3.12. Using Containerized Tasks¶
The present document aims to be a walkthrough of how to create MPI applications inside Singularity containers and run them on a remote HPC cluster. We will use Bridges as our cluster and the Intel MPI implementation that comes by default installed on it. We will assume the Bind approach as our method of creating the container, and familiarity on how to connect to Bridges.
Note
If you want to learn more about the Bind vs Hybrid approach, please refer to: Bind vs Hybrid Model
If you want to run your experiment using the Hybrid model, or perhaps in a different cluster like Comet or under a different MPI implementation, there is an example for each case on thee following repo: https://github.com/radical-group/koubbe/tree/master/Containers/First%20experiments/src/exp2
3.12.1. What is a container?¶
A container is a standard task of software that packages up code and all its dependencies so the application runs quickly and reliably from one computer environment to another. A container image is a lightweight standalone, executable package of software that includes everything needed to run an application: code, runtime, system tools, system libraries and settings.
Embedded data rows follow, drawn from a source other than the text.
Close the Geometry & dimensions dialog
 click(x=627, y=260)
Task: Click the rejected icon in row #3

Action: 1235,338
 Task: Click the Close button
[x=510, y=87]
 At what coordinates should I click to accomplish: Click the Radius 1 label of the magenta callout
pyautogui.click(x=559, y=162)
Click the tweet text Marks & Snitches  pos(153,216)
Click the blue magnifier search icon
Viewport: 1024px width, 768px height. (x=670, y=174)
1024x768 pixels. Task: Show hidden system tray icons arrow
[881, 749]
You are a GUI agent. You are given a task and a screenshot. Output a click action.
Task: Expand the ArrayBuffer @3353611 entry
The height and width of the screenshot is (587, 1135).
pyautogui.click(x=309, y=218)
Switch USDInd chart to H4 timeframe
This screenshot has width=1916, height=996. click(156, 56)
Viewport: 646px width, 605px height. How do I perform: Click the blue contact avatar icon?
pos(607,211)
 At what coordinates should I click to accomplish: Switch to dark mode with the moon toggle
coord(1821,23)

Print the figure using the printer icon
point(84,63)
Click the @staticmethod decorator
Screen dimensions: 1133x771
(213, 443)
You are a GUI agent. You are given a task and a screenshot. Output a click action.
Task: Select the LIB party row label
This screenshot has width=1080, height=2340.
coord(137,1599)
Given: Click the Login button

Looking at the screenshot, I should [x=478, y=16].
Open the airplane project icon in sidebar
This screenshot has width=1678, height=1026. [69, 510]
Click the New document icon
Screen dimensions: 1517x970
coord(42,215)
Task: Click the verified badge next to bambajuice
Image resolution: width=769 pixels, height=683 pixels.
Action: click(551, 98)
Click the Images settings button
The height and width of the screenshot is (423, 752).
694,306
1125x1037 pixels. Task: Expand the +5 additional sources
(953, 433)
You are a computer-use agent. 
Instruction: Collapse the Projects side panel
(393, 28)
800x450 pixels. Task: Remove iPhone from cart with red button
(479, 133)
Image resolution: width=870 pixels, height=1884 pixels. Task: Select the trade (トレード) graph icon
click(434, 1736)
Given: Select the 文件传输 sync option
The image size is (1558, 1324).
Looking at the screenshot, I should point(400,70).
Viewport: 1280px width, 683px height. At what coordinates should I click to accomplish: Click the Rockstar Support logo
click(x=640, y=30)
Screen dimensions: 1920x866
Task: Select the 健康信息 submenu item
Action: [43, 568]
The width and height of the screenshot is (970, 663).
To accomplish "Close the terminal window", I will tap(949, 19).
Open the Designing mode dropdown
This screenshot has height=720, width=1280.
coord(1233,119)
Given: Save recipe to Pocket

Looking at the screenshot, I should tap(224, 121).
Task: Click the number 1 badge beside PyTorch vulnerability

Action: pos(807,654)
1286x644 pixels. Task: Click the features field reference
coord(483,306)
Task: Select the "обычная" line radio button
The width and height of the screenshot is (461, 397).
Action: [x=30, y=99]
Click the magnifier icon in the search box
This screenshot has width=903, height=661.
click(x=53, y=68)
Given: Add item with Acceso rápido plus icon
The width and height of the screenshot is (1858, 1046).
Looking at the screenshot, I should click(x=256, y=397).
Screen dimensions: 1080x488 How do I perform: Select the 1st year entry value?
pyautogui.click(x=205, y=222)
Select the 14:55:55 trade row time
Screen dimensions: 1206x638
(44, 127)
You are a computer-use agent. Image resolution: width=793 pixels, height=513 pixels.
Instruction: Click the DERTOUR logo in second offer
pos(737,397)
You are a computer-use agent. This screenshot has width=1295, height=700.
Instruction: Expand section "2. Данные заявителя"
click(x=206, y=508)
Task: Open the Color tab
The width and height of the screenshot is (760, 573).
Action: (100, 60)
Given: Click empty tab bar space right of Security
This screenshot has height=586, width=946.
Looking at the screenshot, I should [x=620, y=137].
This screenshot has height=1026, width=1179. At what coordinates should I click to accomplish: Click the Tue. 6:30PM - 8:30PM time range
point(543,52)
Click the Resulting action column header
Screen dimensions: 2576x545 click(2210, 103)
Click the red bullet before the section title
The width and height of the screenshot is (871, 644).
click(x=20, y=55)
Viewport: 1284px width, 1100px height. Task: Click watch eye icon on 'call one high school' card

The image becomes a container at runtime, and said containerized software will always run the same, regardless of the infrastructure, ensuring that it works uniformly despite differences for instance between development and staging.
3.12.2. What is Singularity?¶
Singularity is a container runtime that favors integration while still preserving security restrictions on the container, and providing reproducible images. Furthermore, it enables users to have full control of their environment. Singularity containers can be used to package entire scientific workflows, software and libraries, and even data. This means that you do not have to ask your cluster administrator to install anything for you, you can put it in a Singularity container and run.
In order to see the Initial Presentation on Containers, please visit Containers Initial Presentation
If you want to take a deeper look into containers and Singularity, please refer to the following document:
3.12.3. Step-by-step on Bridges directly¶
Alright, let’s dive right in.
1. First off let's start by login in to a Bridges login node.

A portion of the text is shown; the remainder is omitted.